* [What you should do]:
In the passage below on federally designated wilderness areas, how is a human visitor allowed to enter and leave such an area?

Bond called the 40th birthday "great cause for
celebration."
The relief valve
Also in the mood to celebrate is Geoffrey Smith,
San Diego regional organizer for the California
Wild Heritage Campaign to add more California
lands to the system, including some in San Diego
and Riverside counties.
"(Wilderness) is a pressure-relief valve," Smith
said. "People need a place to go to get away from
society, to rejuvenate. Thank goodness for the
vision the early founders of the wilderness
movement had."
Generally speaking, the system works like this: No
cars, off-road vehicles, bicycles, roads, mines,
cabins, ski runs or logging operations are
permitted in a federally designated wilderness
area.
The law defines such an area this way: "A
wilderness, in contrast with those areas where man
and his own works dominate the landscape, is
hereby recognized as an area where the earth and
its community of life are untrammeled by man,
where man himself is a visitor who does not
remain."
The human visitor is limited to entering and
leaving on foot or horseback.
Some say the rules are unnecessarily restrictive
because they penalize certain classes of people,
such as the disabled, who are physically unable to
hike into the steep backcountry, and off-road
enthusiasts who prefer to trek through the forests
and deserts on wheels.
"I don't think that's fair to the families who
enjoy the forests in their four-wheel-drives,"
said Jan McGarvie, legislative director for the
San Diego Off-Road Coalition.
"Our public lands should be opened to all of us."
McGarvie said.

* [Dataset content]:
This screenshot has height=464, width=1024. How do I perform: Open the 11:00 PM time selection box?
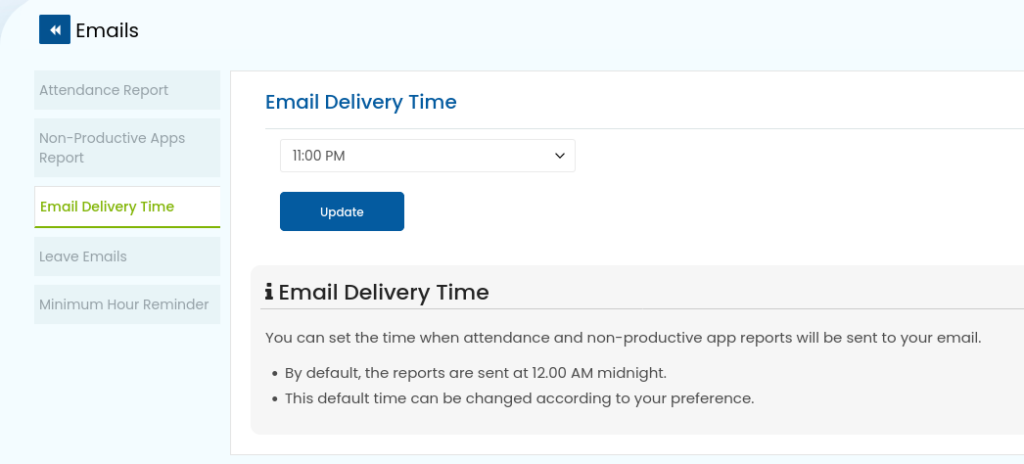click(x=428, y=156)
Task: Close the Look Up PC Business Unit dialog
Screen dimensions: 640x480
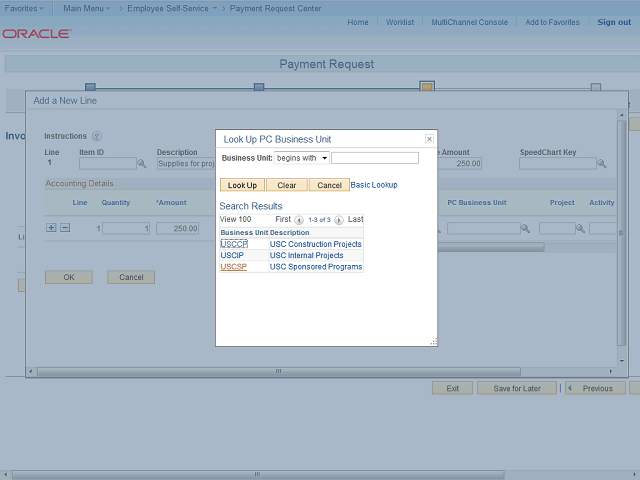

* [Response to this exercise]:
On foot or horseback.